About this task:
Each line with the string "width" is to be copied from the records below.

Extracted entries:
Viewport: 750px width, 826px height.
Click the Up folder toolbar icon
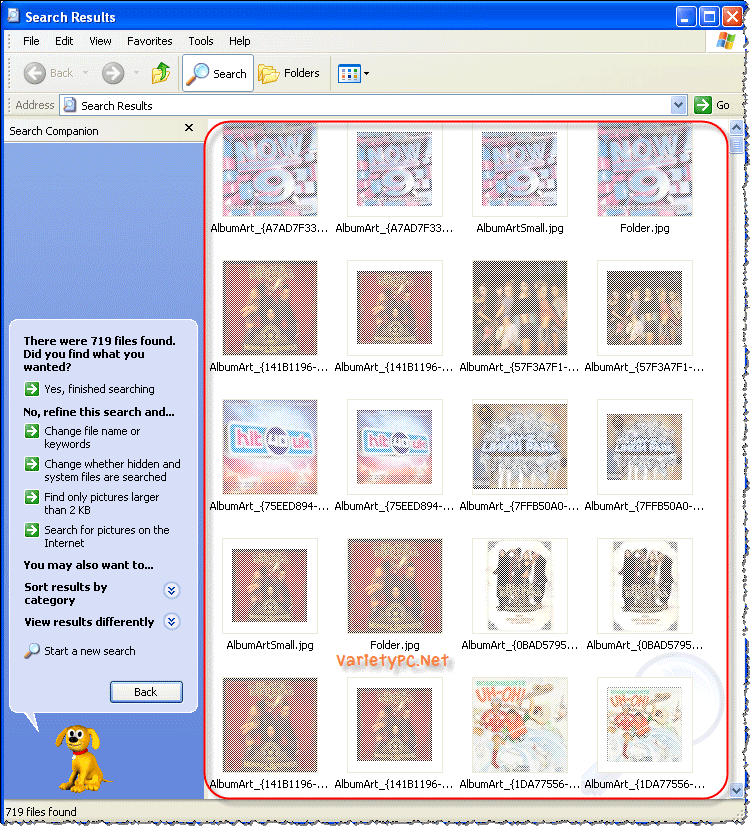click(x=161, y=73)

---

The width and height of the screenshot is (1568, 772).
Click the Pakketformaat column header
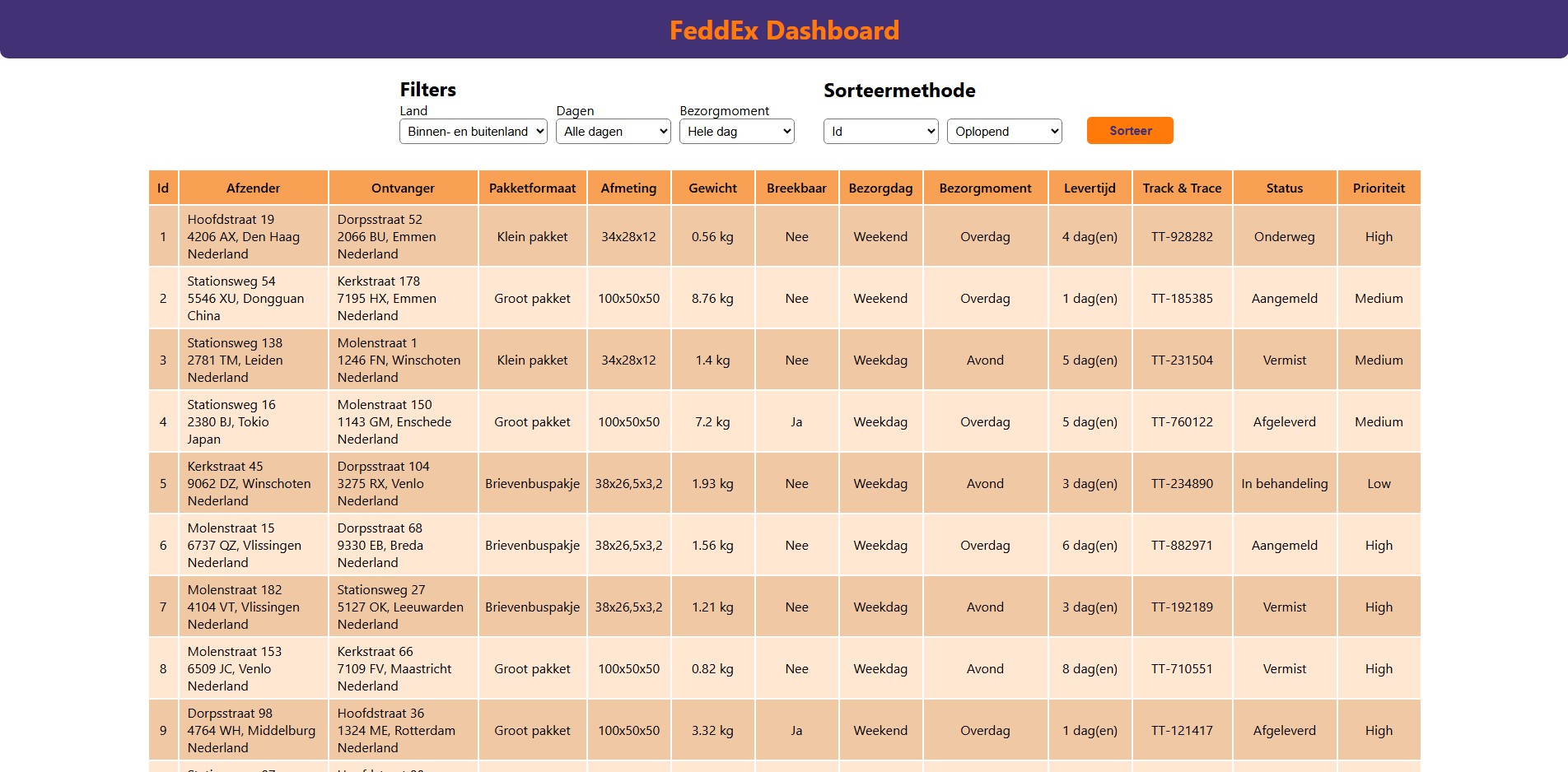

Your response:
Viewport: 750px width, 826px height.
The width and height of the screenshot is (1568, 772).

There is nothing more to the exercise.